To make matters worse, however, the church superintendent went away for a change of air and never came back.  And of the remaining five clergy in town, four quickly died from the plague, leaving only the young archdeacon to carry on.  He often read the funeral service to some 40 to 50 persons a day, in fact, and in all, he buried some 4,480 individuals that year, including his first wife.

Still, Martin Rinkart labored on with an almost inexplicable trust in God and a readiness to give thanks.  For even though worn out and prematurely aged by the time that a long looked-for peace ended the Thirty Years War in 1648 (some fourteen months before his own death), the poet turned preacher left behind an incredible testimony to that faith in a hymn we’ve far too often relegated only to the Thanksgiving season.  Written just as the plague began to hit his hometown, Nun Danket Alle Gott, became the theme of Martin Rinkart’s life, in fact.
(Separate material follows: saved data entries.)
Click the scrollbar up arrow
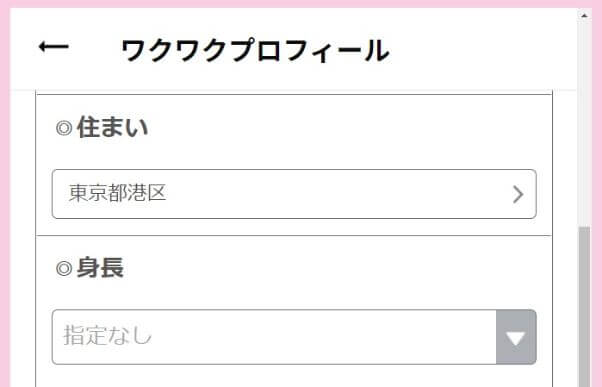 tap(584, 16)
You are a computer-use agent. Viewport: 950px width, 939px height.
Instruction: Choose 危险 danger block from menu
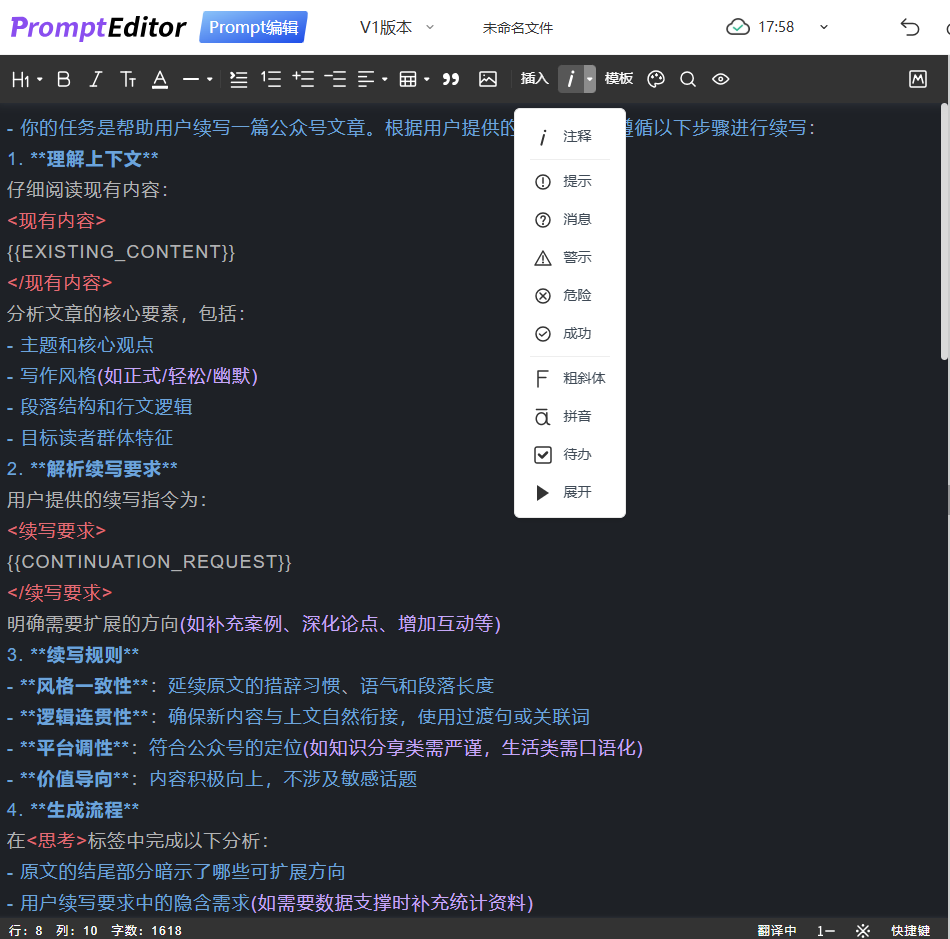pyautogui.click(x=570, y=295)
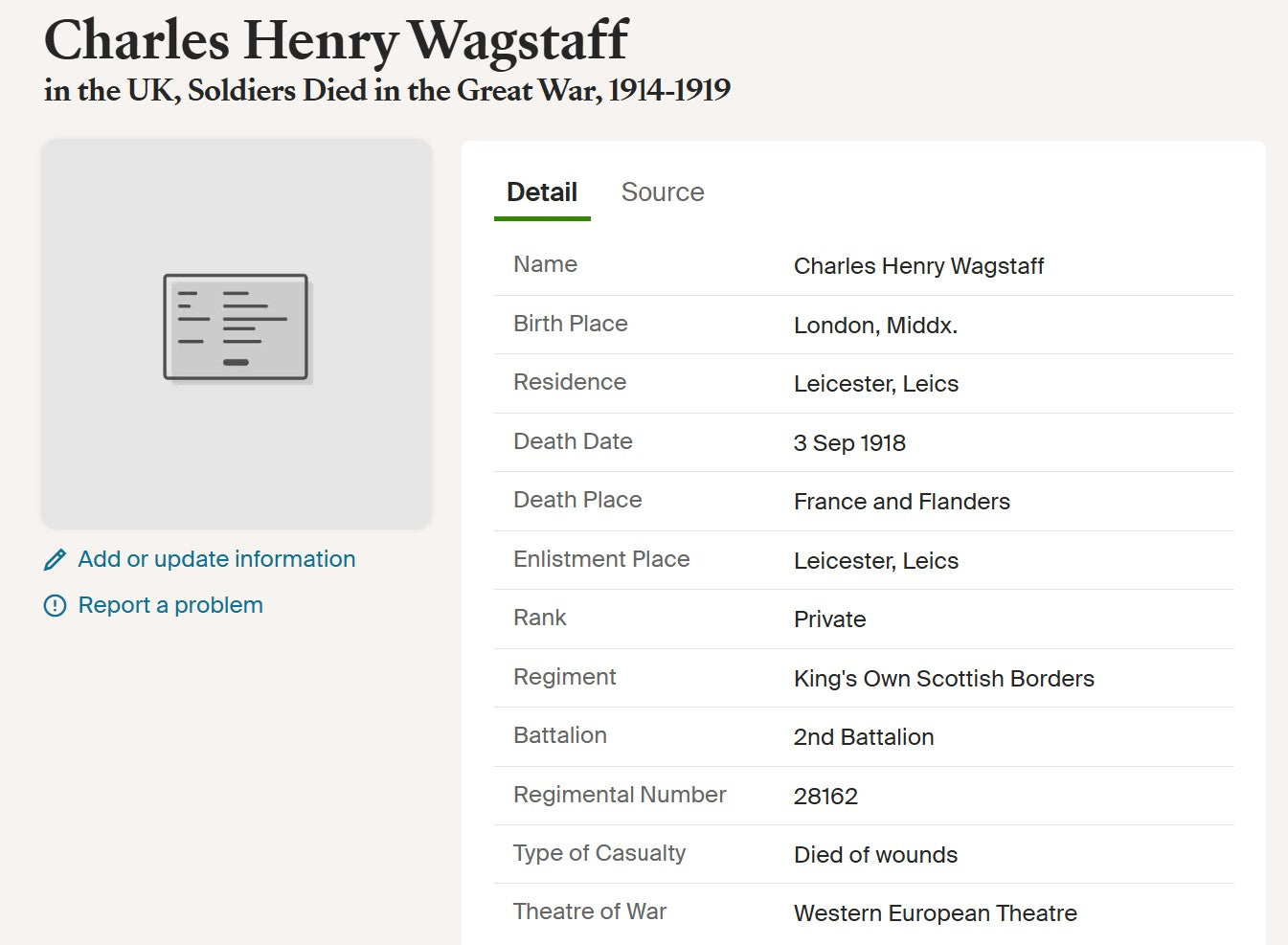Click the record card placeholder icon
The image size is (1288, 945).
[237, 327]
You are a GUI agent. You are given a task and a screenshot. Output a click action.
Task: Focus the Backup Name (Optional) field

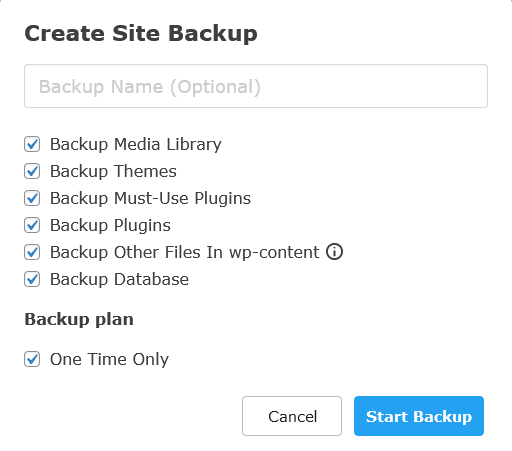(256, 86)
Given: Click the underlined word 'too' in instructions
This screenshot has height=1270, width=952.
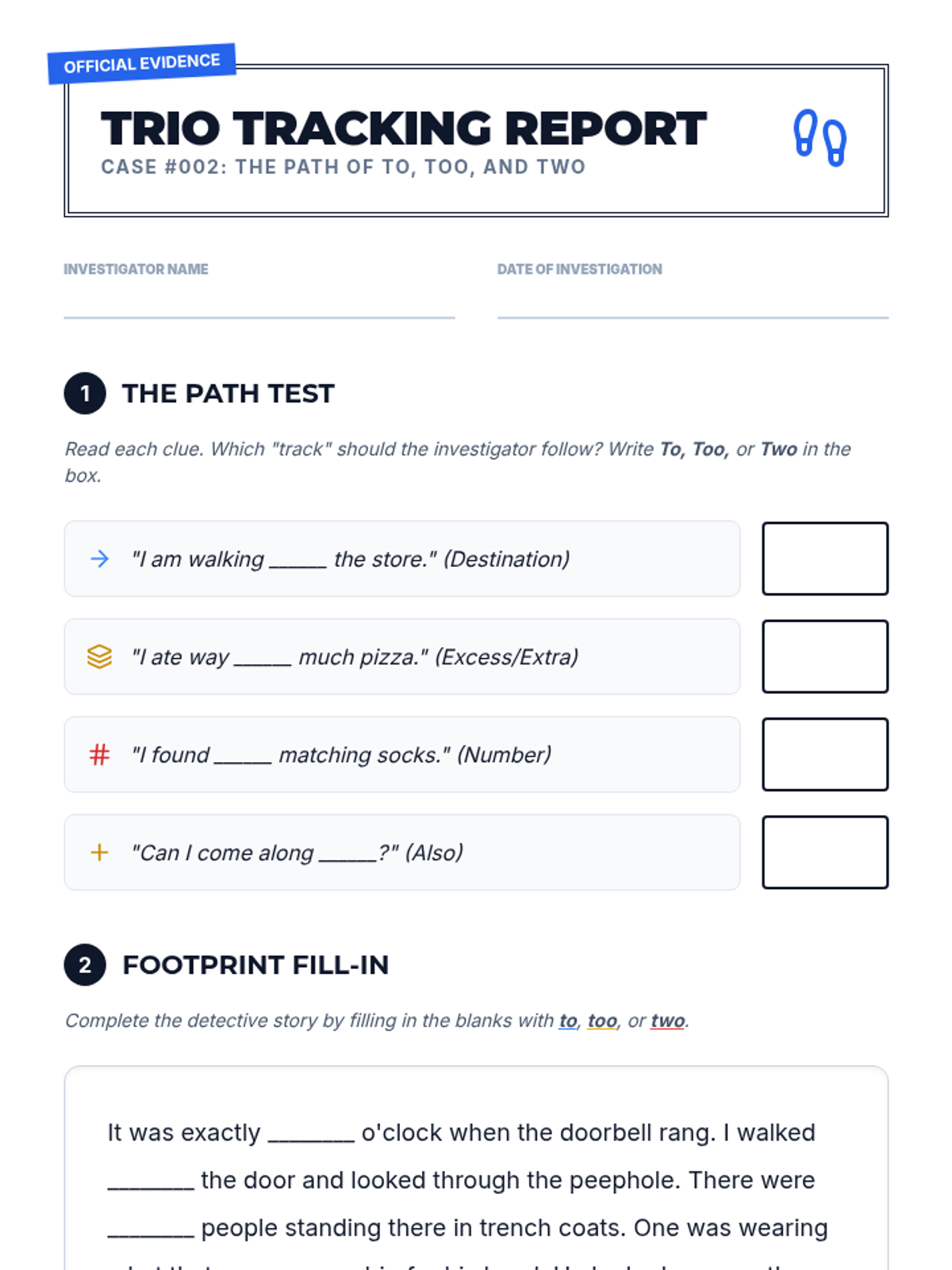Looking at the screenshot, I should pyautogui.click(x=602, y=1021).
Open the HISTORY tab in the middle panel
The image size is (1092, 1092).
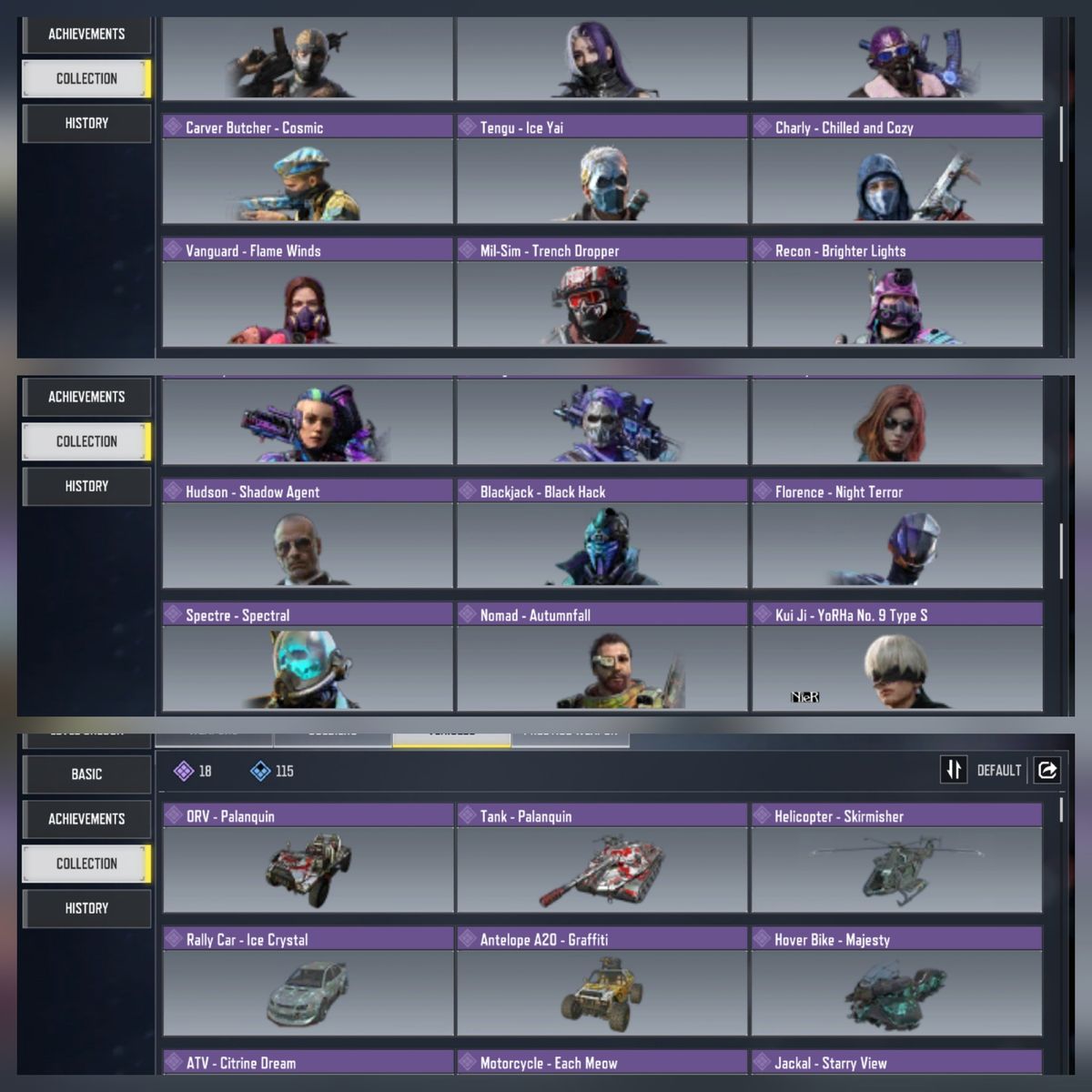pos(86,486)
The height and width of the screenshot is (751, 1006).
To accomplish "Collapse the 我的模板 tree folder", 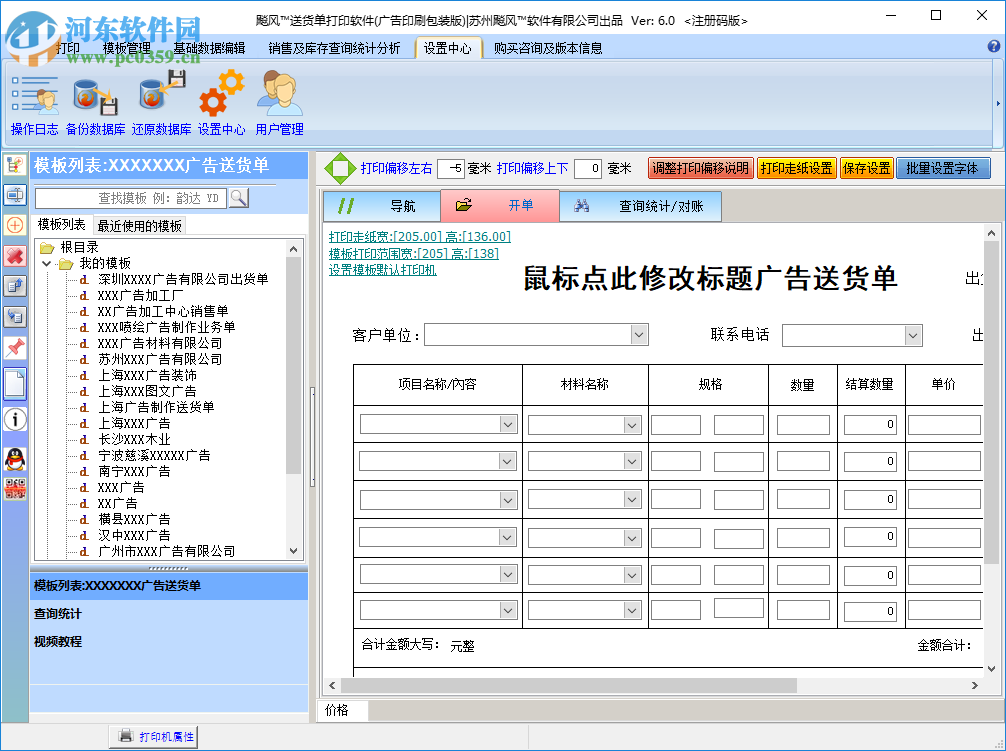I will (47, 263).
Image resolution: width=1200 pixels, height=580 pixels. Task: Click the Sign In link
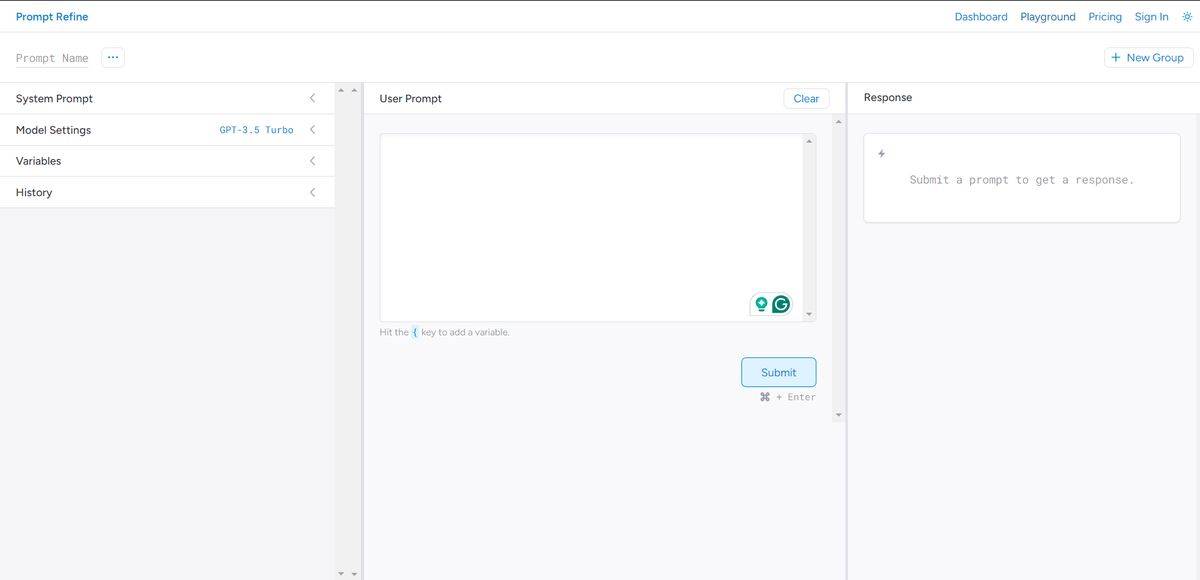[x=1151, y=17]
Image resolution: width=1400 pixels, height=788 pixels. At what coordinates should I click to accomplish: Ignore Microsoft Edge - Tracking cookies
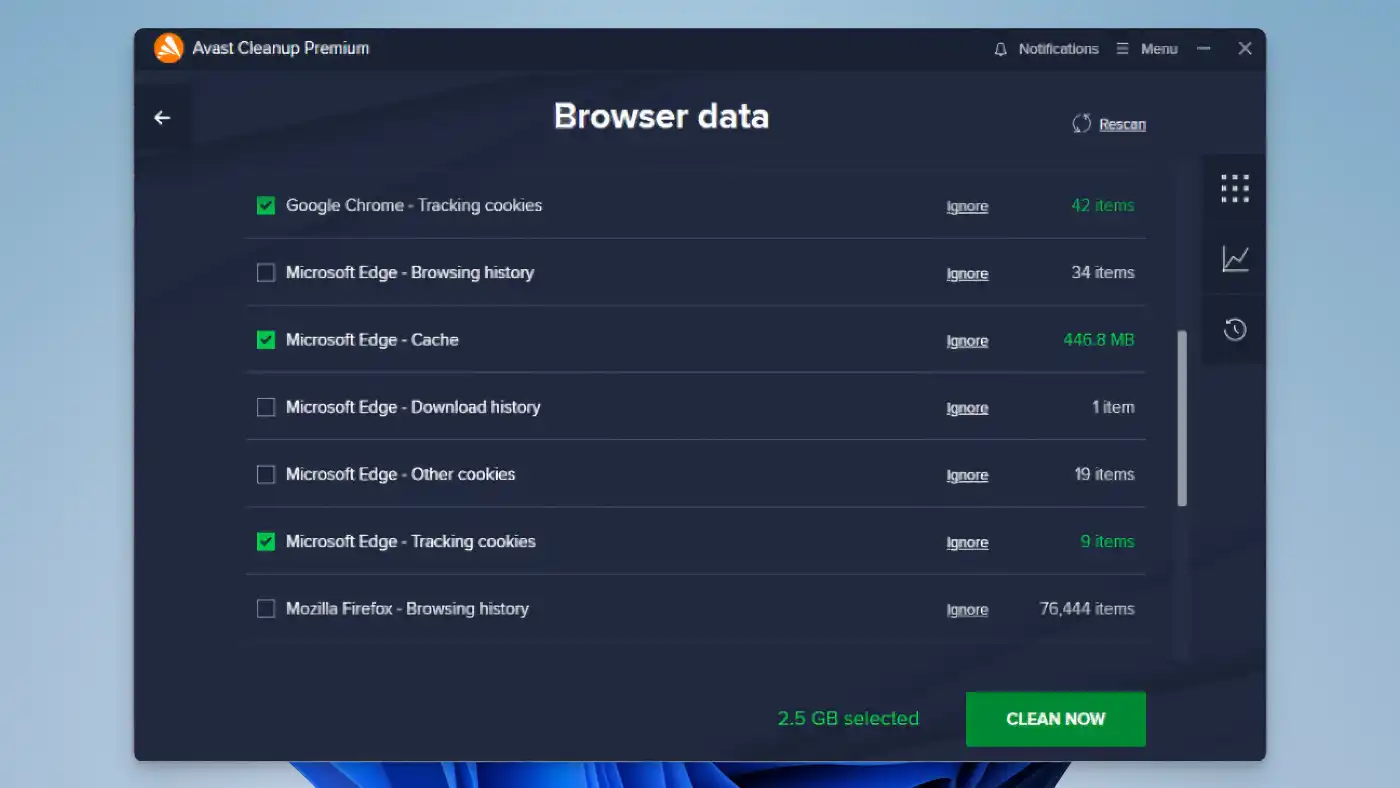pos(966,541)
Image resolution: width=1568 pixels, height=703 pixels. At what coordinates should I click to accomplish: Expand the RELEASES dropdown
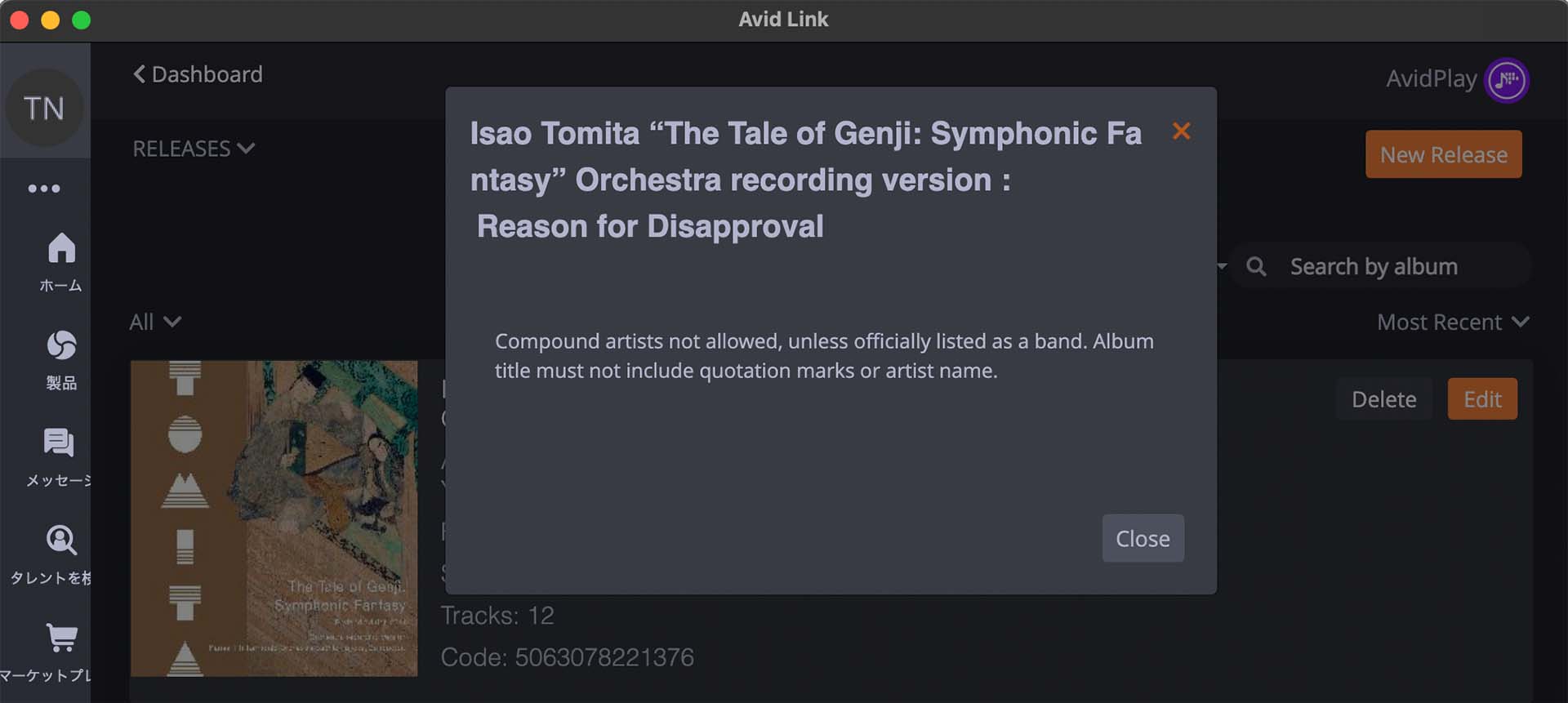194,149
Now thank we all our God, with hearts and hands and voices; who wondrous things hath done, in whom His world rejoices; who from our mother’s arms hath blessed us on our way, with countless gifts of love and still is ours today.

Then just in case it wasn’t plain, the second verse spelled it out further:

O may this bounteous God through all our life be near us; with ever joyful hearts and blessed peace to cheer us; and keep us in His grace and guide us when perplexed, and free us from all ills in this world and the next.

And in an age of anxiety fueled by yet another plague– this one a virus that is sweeping the globe– perhaps those words of Martin Rinkart are worth remembering today as well.  For like that young cleric, the task of the church is not to run away from those who are ill, but to minister to all whatever it may take.  To quote the former prime minister of England, Margaret Thatcher, this is indeed “no time to go wobbly.”

As all things do, the coronavirus too will eventually pass and the good news is that it is not going to take thirty years to do so.  In the meantime, may those of us in the church demonstrate not only the compassion of Martin Rinkart, but his courage as well. After all, how did that former cantor turned caregiver end his hymn?

“For thus it was, is now, and shall be evermore.”